The paper suggests a new batch of GAMs that uses a small number of shape functions among all features, that are learned jointly for a given task. This makes the model far more scalable and more capable of handling large-scale data with high-dimensional features. The study employs an architecture called the Neural Basis Model or NBM which uses one neural network to learn all these bases. The research concludes that NBMs have state-of-the-art accuracy and on tabular and image datasets.

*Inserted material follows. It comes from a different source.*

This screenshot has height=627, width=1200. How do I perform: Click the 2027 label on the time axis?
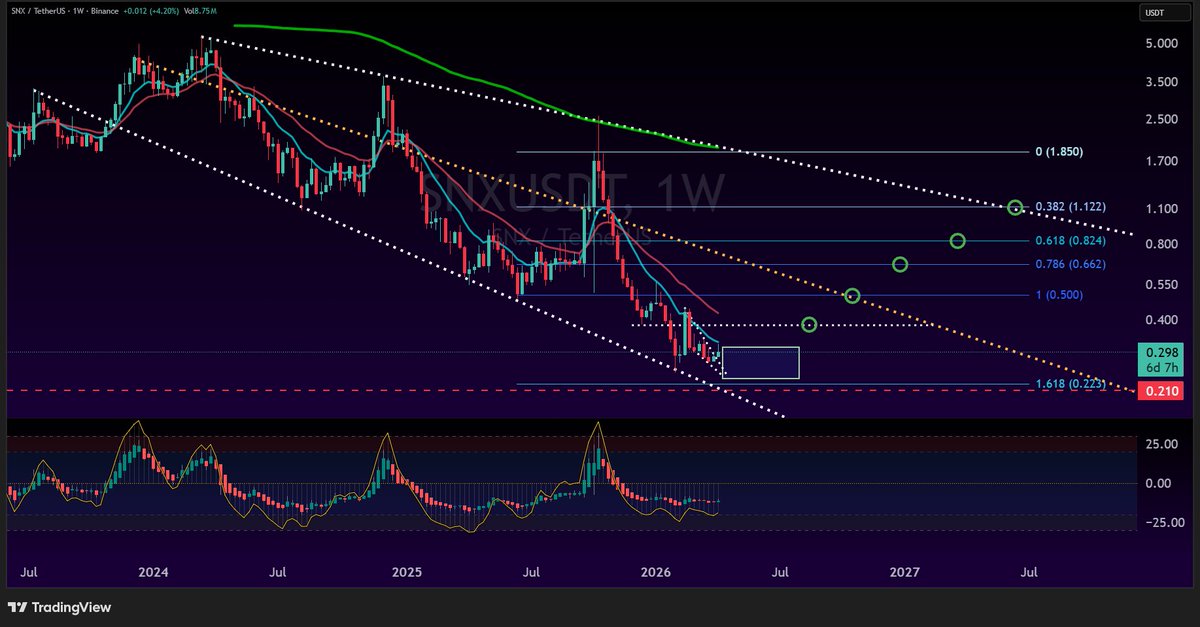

- ‘Graph Neural Networks as Gradient Flows’ by Francesco Di Giovanni, James Rowbottom, Benjamin P. Chamberlain, Thomas Markovich and Michael M. Bronstein
Graph Neural Networks or GNNs have become the usual ML tool for a variety of applications, from social networking platforms to particle physics and drug design. GNNs are often accused of having poor explainability, which makes it harder to understand why and how certain predictions are made, and the situations in which they might fail. Researchers have tried to work through the limitations in GNNs using over-smoothing, over-squashing and bottlenecks.
The new paper proposes a Gradient Flow Framework (GRAFF) such that the GNN equations follow the lead from the highest descent of a learnable energy. The research helps interpret GNNs as a multi-particle dynamics where the learned parameters help figure out the potential attractive and repulsive pairs in the feature space.